Tel Tales

Adventures in Technology Enhanced Learning @ UoP

Category: Online Learning

The future of FutureLearn

Stephen Webb

FutureLearn – the first UK-led MOOC platform – is now in its fifth year of operation. It was launched in December 2012 by 12 UK universities, led by the Open University, and quickly established itself as a popular venue for people interested in learning online. From personal experience I’d argue that the MOOC offerings on FutureLearn tend to suffer from the same issues as those on similar digital education platforms – teaching can be of variable quality and attrition rates are high – but many people have chosen to study one or more of its courses: at the time of writing 5,758,685 learners (including most members of the TEL team here at Portsmouth) have signed up to FutureLearn. The FutureLearn consortium itself has grown too: it now features 109 partners. The majority of partners are UK universities, but non-UK universities are also on board; furthermore, FutureLearn is unique in this sector by allowing non-university partners such as the British Museum and the European Space Agency to deliver courses on the platform.

So FutureLearn’s growth has been impressive. But can it continue to grow in the way it has over the past four years? Perhaps not.

When it first launched, one of the key selling points of FutureLearn was its promise of free learning: anyone could register on a course and start learning with like-minded people. Students had to pay if they wanted certificates/statements of participation, but access to tests was free as was unlimited access to course content (even after the end of a course). This ‘free’ provision of content is a wonderful notion, but from the start there was a question mark surrounding the financial sustainability of this model.

The creation, delivery and administration of high-quality online learning courses is expensive. Extremely expensive. It came as no surprise recently, then, to learn that FutureLearn are introducing elements of a “freemium” model (see their blog post for more details). For courses starting on or after 6 March 2017 students will still get access to free online courses, but now they’ll have to “upgrade” if they want to get features that were previously free of charge. In particular, if students want access to tests or to access content more than 14 days after the end of the course then they’ll have to stump up between £24 to £69 (depending on the course).

FutureLearn is not the only successful MOOC platform in existence – and it’s not the only one that has changed its terms and conditions. Like FutureLearn, Coursera – a US-led educational technology company offering MOOCs – was founded in 2012; and like FutureLearn it started out with more free features on offer than at any time since. Registering and attending courses on Coursera is free, but an upgraded subscription offers more privileges and features. The income from learners who pay for the extra features is small, because the majority of users are content to use the free service and have slightly restricted access. While this access might be enough to acquire knowledge, it is not sufficient to acquire a Coursera ‘certificate’. And it seems that the students who pay for the extra features are more likely to complete the course on which they enrolled (they may be more motivated because they do not want to waste the money they spent; they may be motivated by the certificate they will get upon successful completion of their course; or they may feel better supported by the extra features they enjoy). Perhaps that is one of the reasons – among other more utilitarian ones such as marketing – that Coursera has managed to attract both academic and private sponsors, who give funding to prospective students following a quick application.

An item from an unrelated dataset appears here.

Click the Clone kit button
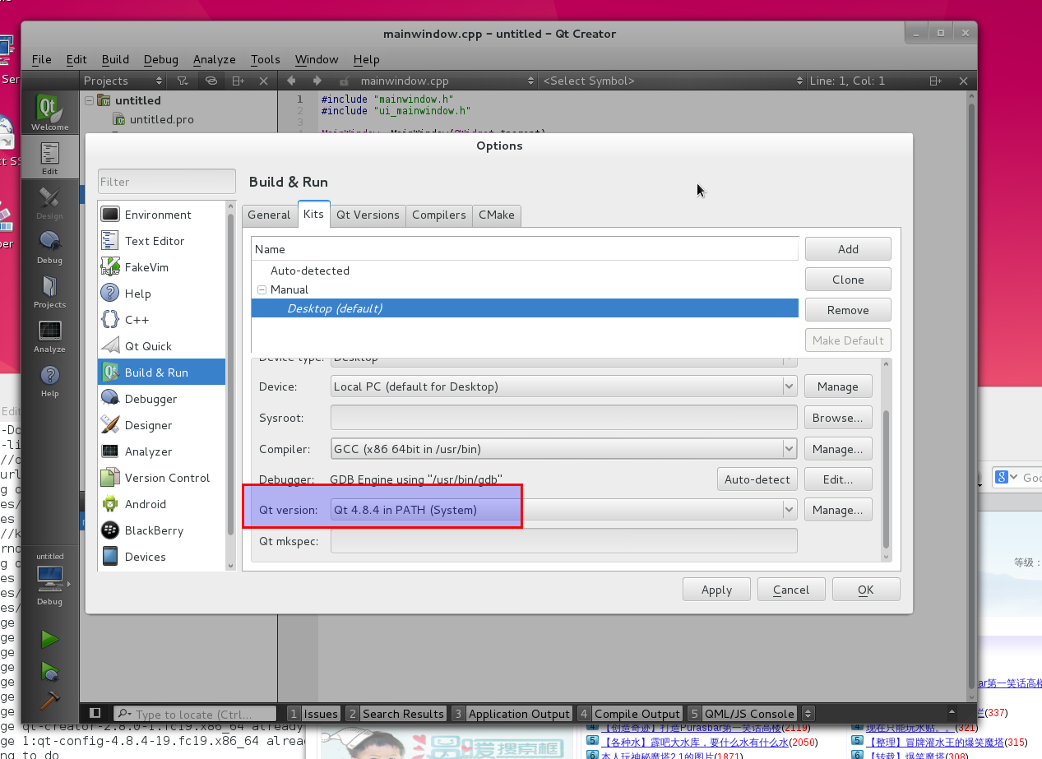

The FutureLearn business model, then, now seems to be the following. A small number of learners purchase the benefits provided by the upgrade; this provides enough income to permit free (but slightly restricted) access for all other learners. In these challenging times for HE, it will be interesting to see whether FutureLearn’s new business model will provide a financially sustainable future for the platform.

 

3 eLearning definitions for new University students.

Tom Langston

After the stress of sitting A-level exams passes, and the last of the summer fades, the realisation dawns that you are about to start university. For many of you the first few weeks of university will constitute your first real taste of freedom away from your family home, and getting settled here at Portsmouth will be high on the agenda. You will rightly be concerned about making friends, joining clubs and societies, and exploring your new environment. Of course beginning your studies  is important too, so in this article I have tried to create a quick summary of what is to come in terms of eLearning.

In this post I have picked out the top three most commonly used terms that occur around the University. There are, however, many phrases, abbreviations and acronyms that you may hear which will soon become part of your own life’s lexicon. The Technology Enhanced Learning (TEL) team has a glossary of eLearning terms that you might also find useful.

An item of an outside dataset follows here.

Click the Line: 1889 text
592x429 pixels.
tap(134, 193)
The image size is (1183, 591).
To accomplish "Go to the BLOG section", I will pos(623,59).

So the three terms that will be most likely to be relevant from your first day at university are:

  1. VLE.This stands for Virtual Learning Environment; at Portsmouth, this is Moodle. This is the place where academics and administration teams provide information, learning materials and interactive activities for you to complete during your course. Moodle is normally the place where you take quizzes, submit assignments and check your writing for plagiarism.
  2. Plagiarism.Plagiarism is essentially the copying of other people’s work and passing it off as your own – a serious academic offence. To help with this, the University makes use of software called Turnitin. Turnitin checks your work against its vast database of past papers, journals and internet sources for similarities; although many people refer to it as a plagiarism checker, all it’s really doing is checking how similar your work is to existing sources. Our Youtube playlist looks at Turnitin and Moodle Assessment to help you understand how to use the software. If Turnitin returns your work with a high similarity score the problem might not be plagiarism, but poor academic referencing. Which brings us to the third term I want to discuss.
  3. Referencing.Correct citation and referencing will help you to avoid high similarity scores in Turnitin – and might help you gain marks. Plenty of help is available. The University Library, for example, offers a comprehensive referencing tool to help you; and the Academic Skills Unit provide guidance and workshops on a range of subjects, including referencing – and in academic writing more generally. This video was produced by one of the ASK tutors called ‘One way to write an essay’ that will help you start, plan and execute your academic writing style.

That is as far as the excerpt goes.